__What to do__
**1)** In the panel listing on climate change, biodiversity and human adaptation, where is the panel held?
**2)** From the panel listing, copy out the part that opens with the words containing "This panel invites" and closes with "change adaptation policy.".

__Text shown__
P13
Climate Change, Biodiversity and Human Adaptation

Convenors:
Rajindra Puri (University of Kent)
Format:
Panels
Location:
British Museum - Sackler B
Start time:
29 May, 2016 at 13:30
Session slots:
2

Short abstract:

This panel invites work using ethnographic approaches to understand how people are responding to possible climate-induced biodiversity change--species loss, range changes and explosions--and the implications for theory and method in environmental anthropology and climate change adaptation policy.

__Record set__
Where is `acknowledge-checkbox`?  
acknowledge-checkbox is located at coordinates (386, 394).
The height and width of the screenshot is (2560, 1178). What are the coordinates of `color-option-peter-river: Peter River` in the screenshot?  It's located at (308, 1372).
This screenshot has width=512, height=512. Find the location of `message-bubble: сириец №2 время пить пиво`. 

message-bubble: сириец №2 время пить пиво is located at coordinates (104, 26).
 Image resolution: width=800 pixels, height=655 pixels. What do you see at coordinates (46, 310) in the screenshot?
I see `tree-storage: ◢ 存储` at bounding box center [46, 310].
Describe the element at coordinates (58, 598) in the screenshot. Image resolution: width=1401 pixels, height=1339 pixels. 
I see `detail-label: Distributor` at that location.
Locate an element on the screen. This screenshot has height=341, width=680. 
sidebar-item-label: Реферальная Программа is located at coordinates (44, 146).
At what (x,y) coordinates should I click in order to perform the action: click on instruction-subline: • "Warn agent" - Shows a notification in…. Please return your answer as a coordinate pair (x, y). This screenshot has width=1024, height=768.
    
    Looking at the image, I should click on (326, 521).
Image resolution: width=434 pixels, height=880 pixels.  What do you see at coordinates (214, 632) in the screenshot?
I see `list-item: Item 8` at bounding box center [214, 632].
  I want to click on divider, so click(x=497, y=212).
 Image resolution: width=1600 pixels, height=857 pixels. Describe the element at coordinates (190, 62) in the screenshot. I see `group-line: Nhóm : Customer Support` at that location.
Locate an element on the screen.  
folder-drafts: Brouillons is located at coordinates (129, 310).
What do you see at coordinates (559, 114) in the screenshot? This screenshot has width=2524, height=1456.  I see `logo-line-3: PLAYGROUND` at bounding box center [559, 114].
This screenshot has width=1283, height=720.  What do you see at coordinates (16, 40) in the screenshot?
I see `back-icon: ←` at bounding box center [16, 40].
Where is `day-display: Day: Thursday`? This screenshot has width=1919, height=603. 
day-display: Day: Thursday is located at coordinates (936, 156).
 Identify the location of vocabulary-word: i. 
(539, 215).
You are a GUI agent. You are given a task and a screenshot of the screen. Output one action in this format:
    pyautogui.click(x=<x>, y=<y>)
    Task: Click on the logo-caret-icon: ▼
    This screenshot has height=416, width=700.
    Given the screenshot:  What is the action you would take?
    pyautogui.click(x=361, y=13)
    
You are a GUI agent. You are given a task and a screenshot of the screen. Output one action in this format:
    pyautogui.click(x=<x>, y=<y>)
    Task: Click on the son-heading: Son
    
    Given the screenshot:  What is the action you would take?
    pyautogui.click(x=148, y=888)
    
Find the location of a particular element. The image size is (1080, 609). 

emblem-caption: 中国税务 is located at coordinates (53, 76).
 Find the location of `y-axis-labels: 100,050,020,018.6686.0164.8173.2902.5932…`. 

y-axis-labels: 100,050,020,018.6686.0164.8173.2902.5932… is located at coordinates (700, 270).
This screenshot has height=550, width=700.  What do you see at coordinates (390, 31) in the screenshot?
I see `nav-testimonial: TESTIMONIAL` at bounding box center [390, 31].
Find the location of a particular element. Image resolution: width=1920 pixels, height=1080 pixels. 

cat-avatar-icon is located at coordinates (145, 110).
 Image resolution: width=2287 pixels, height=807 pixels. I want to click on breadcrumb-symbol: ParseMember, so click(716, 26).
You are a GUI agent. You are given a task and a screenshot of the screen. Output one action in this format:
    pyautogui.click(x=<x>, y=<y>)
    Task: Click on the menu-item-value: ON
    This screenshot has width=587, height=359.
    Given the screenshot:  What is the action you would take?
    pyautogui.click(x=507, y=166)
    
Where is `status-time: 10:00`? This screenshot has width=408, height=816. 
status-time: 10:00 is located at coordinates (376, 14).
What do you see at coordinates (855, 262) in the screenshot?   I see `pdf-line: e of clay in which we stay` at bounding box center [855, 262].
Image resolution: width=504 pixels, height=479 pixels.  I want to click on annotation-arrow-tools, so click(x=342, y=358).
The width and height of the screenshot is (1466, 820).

__Task answers__
**1)** British Museum - Sackler B

**2)**
This panel invites work using ethnographic approaches to understand how people are responding to possible climate-induced biodiversity change--species loss, range changes and explosions--and the implications for theory and method in environmental anthropology and climate change adaptation policy.